>> START GIVEN INFORMATION

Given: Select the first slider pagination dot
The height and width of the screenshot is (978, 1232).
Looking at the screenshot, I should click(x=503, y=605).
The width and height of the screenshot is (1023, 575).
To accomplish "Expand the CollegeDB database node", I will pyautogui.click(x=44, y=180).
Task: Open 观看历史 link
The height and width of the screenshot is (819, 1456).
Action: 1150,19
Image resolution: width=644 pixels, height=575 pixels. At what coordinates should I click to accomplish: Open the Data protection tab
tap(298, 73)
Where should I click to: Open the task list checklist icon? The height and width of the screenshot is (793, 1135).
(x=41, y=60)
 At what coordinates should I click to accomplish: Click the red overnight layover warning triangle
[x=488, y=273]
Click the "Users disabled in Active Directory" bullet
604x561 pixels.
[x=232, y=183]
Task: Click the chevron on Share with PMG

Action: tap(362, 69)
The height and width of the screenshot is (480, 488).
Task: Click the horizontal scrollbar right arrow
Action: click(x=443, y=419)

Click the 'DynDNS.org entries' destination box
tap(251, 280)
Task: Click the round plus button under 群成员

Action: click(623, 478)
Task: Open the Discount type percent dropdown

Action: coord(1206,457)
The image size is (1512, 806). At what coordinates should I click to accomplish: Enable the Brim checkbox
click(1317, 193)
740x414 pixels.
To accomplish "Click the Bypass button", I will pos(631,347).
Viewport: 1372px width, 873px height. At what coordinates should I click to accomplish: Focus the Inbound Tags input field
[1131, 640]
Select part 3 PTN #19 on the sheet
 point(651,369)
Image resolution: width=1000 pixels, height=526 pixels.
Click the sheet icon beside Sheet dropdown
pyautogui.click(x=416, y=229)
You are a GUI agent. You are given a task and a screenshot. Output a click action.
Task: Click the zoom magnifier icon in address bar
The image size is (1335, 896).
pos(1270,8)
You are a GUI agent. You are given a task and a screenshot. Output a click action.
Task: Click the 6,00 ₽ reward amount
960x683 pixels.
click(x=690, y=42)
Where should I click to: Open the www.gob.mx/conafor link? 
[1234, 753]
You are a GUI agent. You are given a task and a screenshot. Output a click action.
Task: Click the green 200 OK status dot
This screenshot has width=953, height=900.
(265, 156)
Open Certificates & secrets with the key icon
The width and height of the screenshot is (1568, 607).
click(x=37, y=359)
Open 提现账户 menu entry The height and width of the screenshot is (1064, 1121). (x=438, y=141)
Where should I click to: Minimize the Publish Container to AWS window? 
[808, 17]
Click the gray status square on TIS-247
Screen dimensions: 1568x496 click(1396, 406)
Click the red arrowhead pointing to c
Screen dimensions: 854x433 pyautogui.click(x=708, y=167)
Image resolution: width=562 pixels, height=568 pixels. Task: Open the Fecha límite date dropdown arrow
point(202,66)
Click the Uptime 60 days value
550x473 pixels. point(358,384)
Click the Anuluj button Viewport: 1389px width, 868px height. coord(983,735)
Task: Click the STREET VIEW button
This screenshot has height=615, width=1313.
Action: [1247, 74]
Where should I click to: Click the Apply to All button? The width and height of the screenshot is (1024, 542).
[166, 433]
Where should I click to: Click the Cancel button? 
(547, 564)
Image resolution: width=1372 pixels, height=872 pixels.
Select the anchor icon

>> END GIVEN INFORMATION

Can you turn the material from the line containing "Viewport: 1372px width, 873px" down to the line containing "pos(1270,8)", both included, into a numbered list with blank lines left out?

1. Viewport: 1372px width, 873px height. At what coordinates should I click to accomplish: Focus the Inbound Tags input field
2. [1131, 640]
3. Select part 3 PTN #19 on the sheet
4.  point(651,369)
5. Image resolution: width=1000 pixels, height=526 pixels.
6. Click the sheet icon beside Sheet dropdown
7. pyautogui.click(x=416, y=229)
8. You are a GUI agent. You are given a task and a screenshot. Output a click action.
9. Task: Click the zoom magnifier icon in address bar
10. The image size is (1335, 896).
11. pos(1270,8)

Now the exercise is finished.